Australian-American rock band

The Dead Daisies are an Australian-American hard rock band formed in Sydney in 2012. Since their formation they have assembled a rotating lineup of musicians who have otherwise played with groups including Whitesnake, Guns N' Roses, Black Sabbath, and Mötley Crüe, among others. Although functioning as a sort of "supergroup" during its history, the band has been spearheaded by guitarist David Lowy while its various live and studio based releases have come out. The group's eponymous debut album was released by Spitfire Music in August 2013.

==History==
===Formation, debut album, and first tour (2012)===
The Dead Daisies were formed in the city of Sydney within Australia by musicians Jon Stevens (formerly of the bands Noiseworks and INXS) and David Lowy (formerly of the group Mink) in 2012. The singer-songwriter and guitarist got together after David Edwards, a music industry figure known for serving as ex-manager of INXS, had reintroduced them.

The band's self-titled debut album was recorded in two weeks at Wishbone Studios in Los Angeles in 2013 with American producer/engineer and multi-instrumentalist John Fields. The album was released in North America on 9 August 2013 through Caroline/Universal, and later released in the United Kingdom in mid-November 2013. "Lock N' Load", their first single, was co-written by Slash (the lead guitarist of Guns N' Roses), who also played guitar on the track. The song was a Rolling Stone magazine Daily Download on 25 July 2013 and was also available on the website of BBC Radio 2. The song's music video appeared on more than 20 outlets, including Much Music. The single was released in the United Kingdom on 28 October 2013.

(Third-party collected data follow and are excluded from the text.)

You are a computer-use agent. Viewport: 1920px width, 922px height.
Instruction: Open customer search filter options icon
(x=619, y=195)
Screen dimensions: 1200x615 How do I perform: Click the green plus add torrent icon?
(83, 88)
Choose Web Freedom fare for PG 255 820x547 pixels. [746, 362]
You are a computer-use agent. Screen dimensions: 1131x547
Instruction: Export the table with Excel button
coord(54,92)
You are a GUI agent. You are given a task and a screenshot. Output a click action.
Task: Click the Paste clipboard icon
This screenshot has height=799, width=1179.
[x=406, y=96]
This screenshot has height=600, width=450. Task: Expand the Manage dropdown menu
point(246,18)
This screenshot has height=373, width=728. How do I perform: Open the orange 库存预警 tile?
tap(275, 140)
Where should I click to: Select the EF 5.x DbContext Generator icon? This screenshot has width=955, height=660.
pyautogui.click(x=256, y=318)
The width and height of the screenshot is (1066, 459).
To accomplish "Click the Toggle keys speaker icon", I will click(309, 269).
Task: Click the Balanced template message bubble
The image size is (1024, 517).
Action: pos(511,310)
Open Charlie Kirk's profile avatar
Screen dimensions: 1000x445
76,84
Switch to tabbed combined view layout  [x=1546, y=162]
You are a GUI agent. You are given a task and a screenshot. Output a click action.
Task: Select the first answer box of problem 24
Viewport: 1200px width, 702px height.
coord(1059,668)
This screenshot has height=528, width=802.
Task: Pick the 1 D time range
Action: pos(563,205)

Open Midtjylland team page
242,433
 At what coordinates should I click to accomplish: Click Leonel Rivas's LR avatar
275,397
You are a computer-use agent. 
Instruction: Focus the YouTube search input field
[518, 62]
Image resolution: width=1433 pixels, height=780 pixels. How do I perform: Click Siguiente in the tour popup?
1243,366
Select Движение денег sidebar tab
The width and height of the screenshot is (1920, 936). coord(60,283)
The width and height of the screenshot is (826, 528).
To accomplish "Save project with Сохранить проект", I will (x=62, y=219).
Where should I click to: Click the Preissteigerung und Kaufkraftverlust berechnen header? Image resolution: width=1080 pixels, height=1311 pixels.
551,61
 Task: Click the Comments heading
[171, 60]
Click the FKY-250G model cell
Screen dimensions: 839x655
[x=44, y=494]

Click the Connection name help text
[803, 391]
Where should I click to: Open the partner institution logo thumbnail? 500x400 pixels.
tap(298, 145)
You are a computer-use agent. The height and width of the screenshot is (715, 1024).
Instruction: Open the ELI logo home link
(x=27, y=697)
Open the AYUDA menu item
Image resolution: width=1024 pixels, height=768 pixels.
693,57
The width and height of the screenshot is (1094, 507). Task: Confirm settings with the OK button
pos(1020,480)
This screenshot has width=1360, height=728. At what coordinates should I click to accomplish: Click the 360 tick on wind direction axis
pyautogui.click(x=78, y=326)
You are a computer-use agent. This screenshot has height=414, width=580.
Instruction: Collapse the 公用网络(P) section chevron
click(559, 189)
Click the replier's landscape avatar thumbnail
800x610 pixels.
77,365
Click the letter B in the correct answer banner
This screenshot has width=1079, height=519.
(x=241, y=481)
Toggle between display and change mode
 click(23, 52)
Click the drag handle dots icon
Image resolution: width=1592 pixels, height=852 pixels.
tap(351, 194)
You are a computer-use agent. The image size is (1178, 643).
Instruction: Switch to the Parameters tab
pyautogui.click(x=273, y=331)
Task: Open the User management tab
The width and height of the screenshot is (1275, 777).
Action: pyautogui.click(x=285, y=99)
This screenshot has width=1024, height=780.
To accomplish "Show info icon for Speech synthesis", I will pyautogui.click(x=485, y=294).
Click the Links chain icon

The band toured in 2013, including opening for ZZ Top and joining Aerosmith on their Australian and New Zealand tour. This was followed by the 25-date Uproar Festival in August and September 2013 (with Jane's Addiction and Alice in Chains, among others). These shows were performed by the first full lineup of the band, which consisted of Lowy and Stevens along with drummer Frank Ferrer (also of Guns N' Roses), guitarist Richard Fortus (also of Guns N' Roses, formerly of Thin Lizzy and Psychedelic Furs), bassist Marco Mendoza (Whitesnake/Thin Lizzy), and pianist Dizzy Reed (from Guns N' Roses). Lead singer Stevens performed for a while with casts on his hand and leg as a result of an injury sustained when escaping from a crocodile on a fishing excursion in Australia.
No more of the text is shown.